START Working data

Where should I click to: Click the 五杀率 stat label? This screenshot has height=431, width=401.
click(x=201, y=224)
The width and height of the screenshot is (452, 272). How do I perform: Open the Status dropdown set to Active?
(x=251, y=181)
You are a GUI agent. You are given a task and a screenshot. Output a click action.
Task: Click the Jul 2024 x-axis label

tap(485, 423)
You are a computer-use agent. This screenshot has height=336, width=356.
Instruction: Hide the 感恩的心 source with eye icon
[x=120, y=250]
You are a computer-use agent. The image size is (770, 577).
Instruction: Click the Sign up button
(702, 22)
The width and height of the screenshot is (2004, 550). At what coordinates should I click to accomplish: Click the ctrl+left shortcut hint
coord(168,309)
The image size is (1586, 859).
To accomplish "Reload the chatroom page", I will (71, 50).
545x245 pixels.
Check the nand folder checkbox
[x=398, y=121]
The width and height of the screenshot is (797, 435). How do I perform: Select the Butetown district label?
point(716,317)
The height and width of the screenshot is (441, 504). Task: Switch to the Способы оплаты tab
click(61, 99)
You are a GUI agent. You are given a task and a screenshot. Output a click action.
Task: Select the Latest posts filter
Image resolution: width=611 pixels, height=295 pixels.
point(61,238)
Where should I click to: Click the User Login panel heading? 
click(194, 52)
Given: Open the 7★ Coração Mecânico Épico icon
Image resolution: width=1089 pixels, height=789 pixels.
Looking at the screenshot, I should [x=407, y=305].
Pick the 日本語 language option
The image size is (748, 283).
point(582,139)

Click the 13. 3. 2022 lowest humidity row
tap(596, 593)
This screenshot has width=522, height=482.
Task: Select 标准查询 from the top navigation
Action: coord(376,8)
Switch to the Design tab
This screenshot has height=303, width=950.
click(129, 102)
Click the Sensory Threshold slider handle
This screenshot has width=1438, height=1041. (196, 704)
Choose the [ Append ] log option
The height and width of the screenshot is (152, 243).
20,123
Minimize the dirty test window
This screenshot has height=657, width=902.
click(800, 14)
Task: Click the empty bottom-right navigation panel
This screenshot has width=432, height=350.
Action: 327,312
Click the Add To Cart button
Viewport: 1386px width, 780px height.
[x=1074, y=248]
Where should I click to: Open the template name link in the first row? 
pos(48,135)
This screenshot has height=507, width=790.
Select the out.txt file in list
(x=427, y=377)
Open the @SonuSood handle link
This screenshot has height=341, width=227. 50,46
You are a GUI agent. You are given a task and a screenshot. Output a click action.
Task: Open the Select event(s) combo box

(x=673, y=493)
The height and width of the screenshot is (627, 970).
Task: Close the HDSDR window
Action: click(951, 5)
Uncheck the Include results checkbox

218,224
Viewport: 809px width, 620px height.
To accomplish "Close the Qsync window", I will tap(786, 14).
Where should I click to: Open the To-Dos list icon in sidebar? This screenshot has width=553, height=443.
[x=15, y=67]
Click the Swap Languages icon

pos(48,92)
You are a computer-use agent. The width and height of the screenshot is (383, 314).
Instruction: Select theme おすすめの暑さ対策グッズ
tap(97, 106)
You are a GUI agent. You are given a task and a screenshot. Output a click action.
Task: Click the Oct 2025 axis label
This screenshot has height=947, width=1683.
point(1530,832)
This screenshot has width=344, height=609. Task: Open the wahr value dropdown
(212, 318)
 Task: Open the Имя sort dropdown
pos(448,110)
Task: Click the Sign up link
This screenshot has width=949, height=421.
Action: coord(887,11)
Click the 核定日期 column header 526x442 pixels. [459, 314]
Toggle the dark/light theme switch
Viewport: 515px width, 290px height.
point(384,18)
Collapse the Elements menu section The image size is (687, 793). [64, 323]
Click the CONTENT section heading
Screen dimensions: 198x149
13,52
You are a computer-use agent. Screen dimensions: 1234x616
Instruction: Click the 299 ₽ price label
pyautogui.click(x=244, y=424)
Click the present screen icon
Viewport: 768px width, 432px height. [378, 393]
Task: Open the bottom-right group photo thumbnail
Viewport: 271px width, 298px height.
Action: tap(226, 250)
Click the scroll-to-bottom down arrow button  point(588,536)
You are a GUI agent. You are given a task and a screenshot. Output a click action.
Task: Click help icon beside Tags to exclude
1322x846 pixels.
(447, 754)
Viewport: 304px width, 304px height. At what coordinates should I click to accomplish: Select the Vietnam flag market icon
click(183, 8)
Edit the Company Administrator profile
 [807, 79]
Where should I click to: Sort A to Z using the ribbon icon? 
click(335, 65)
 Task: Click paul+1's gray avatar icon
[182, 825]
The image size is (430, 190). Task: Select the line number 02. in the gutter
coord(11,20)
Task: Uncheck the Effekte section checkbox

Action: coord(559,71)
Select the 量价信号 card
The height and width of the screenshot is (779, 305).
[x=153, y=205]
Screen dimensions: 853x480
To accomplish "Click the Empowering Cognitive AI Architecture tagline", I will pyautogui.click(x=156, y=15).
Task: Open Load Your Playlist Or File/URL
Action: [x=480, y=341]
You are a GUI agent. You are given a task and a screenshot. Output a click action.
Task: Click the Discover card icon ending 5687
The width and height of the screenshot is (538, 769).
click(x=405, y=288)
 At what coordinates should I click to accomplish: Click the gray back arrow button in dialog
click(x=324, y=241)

END Working data

Now that the records have been shown, restate each one word for word.

Where should I click to: Click the 五杀率 stat label? This screenshot has height=431, width=401.
click(x=201, y=224)
The width and height of the screenshot is (452, 272). How do I perform: Open the Status dropdown set to Active?
(x=251, y=181)
You are a GUI agent. You are given a task and a screenshot. Output a click action.
Task: Click the Jul 2024 x-axis label

tap(485, 423)
You are a computer-use agent. This screenshot has height=336, width=356.
Instruction: Hide the 感恩的心 source with eye icon
[x=120, y=250]
You are a computer-use agent. The image size is (770, 577).
Instruction: Click the Sign up button
(702, 22)
The width and height of the screenshot is (2004, 550). At what coordinates should I click to accomplish: Click the ctrl+left shortcut hint
coord(168,309)
The image size is (1586, 859).
To accomplish "Reload the chatroom page", I will (71, 50).
545x245 pixels.
Check the nand folder checkbox
[x=398, y=121]
The width and height of the screenshot is (797, 435). How do I perform: Select the Butetown district label?
point(716,317)
The height and width of the screenshot is (441, 504). Task: Switch to the Способы оплаты tab
click(61, 99)
You are a GUI agent. You are given a task and a screenshot. Output a click action.
Task: Select the Latest posts filter
Image resolution: width=611 pixels, height=295 pixels.
point(61,238)
Where should I click to: Click the User Login panel heading? 
click(194, 52)
Given: Open the 7★ Coração Mecânico Épico icon
Image resolution: width=1089 pixels, height=789 pixels.
Looking at the screenshot, I should [x=407, y=305].
Pick the 日本語 language option
The image size is (748, 283).
point(582,139)

Click the 13. 3. 2022 lowest humidity row
tap(596, 593)
This screenshot has width=522, height=482.
Task: Select 标准查询 from the top navigation
Action: coord(376,8)
Switch to the Design tab
This screenshot has height=303, width=950.
click(129, 102)
Click the Sensory Threshold slider handle
This screenshot has width=1438, height=1041. (196, 704)
Choose the [ Append ] log option
The height and width of the screenshot is (152, 243).
20,123
Minimize the dirty test window
This screenshot has height=657, width=902.
click(800, 14)
Task: Click the empty bottom-right navigation panel
This screenshot has width=432, height=350.
Action: 327,312
Click the Add To Cart button
Viewport: 1386px width, 780px height.
[x=1074, y=248]
Where should I click to: Open the template name link in the first row? 
pos(48,135)
This screenshot has height=507, width=790.
Select the out.txt file in list
(x=427, y=377)
Open the @SonuSood handle link
This screenshot has height=341, width=227. 50,46
You are a GUI agent. You are given a task and a screenshot. Output a click action.
Task: Open the Select event(s) combo box

(x=673, y=493)
The height and width of the screenshot is (627, 970).
Task: Close the HDSDR window
Action: click(951, 5)
Uncheck the Include results checkbox

218,224
Viewport: 809px width, 620px height.
To accomplish "Close the Qsync window", I will tap(786, 14).
Where should I click to: Open the To-Dos list icon in sidebar? This screenshot has width=553, height=443.
[x=15, y=67]
Click the Swap Languages icon

pos(48,92)
You are a computer-use agent. The width and height of the screenshot is (383, 314).
Instruction: Select theme おすすめの暑さ対策グッズ
tap(97, 106)
You are a GUI agent. You are given a task and a screenshot. Output a click action.
Task: Click the Oct 2025 axis label
This screenshot has height=947, width=1683.
point(1530,832)
This screenshot has width=344, height=609. Task: Open the wahr value dropdown
(212, 318)
 Task: Open the Имя sort dropdown
pos(448,110)
Task: Click the Sign up link
This screenshot has width=949, height=421.
Action: coord(887,11)
Click the 核定日期 column header 526x442 pixels. [459, 314]
Toggle the dark/light theme switch
Viewport: 515px width, 290px height.
point(384,18)
Collapse the Elements menu section The image size is (687, 793). [64, 323]
Click the CONTENT section heading
Screen dimensions: 198x149
13,52
You are a computer-use agent. Screen dimensions: 1234x616
Instruction: Click the 299 ₽ price label
pyautogui.click(x=244, y=424)
Click the present screen icon
Viewport: 768px width, 432px height. [378, 393]
Task: Open the bottom-right group photo thumbnail
Viewport: 271px width, 298px height.
Action: tap(226, 250)
Click the scroll-to-bottom down arrow button  point(588,536)
You are a GUI agent. You are given a task and a screenshot. Output a click action.
Task: Click help icon beside Tags to exclude
1322x846 pixels.
(447, 754)
Viewport: 304px width, 304px height. At what coordinates should I click to accomplish: Select the Vietnam flag market icon
click(183, 8)
Edit the Company Administrator profile
 [807, 79]
Where should I click to: Sort A to Z using the ribbon icon? 
click(335, 65)
 Task: Click paul+1's gray avatar icon
[182, 825]
The image size is (430, 190). Task: Select the line number 02. in the gutter
coord(11,20)
Task: Uncheck the Effekte section checkbox

Action: coord(559,71)
Select the 量价信号 card
The height and width of the screenshot is (779, 305).
[x=153, y=205]
Screen dimensions: 853x480
To accomplish "Click the Empowering Cognitive AI Architecture tagline", I will pyautogui.click(x=156, y=15).
Task: Open Load Your Playlist Or File/URL
Action: [x=480, y=341]
You are a GUI agent. You are given a task and a screenshot. Output a click action.
Task: Click the Discover card icon ending 5687
The width and height of the screenshot is (538, 769).
click(x=405, y=288)
 At what coordinates should I click to accomplish: Click the gray back arrow button in dialog
click(x=324, y=241)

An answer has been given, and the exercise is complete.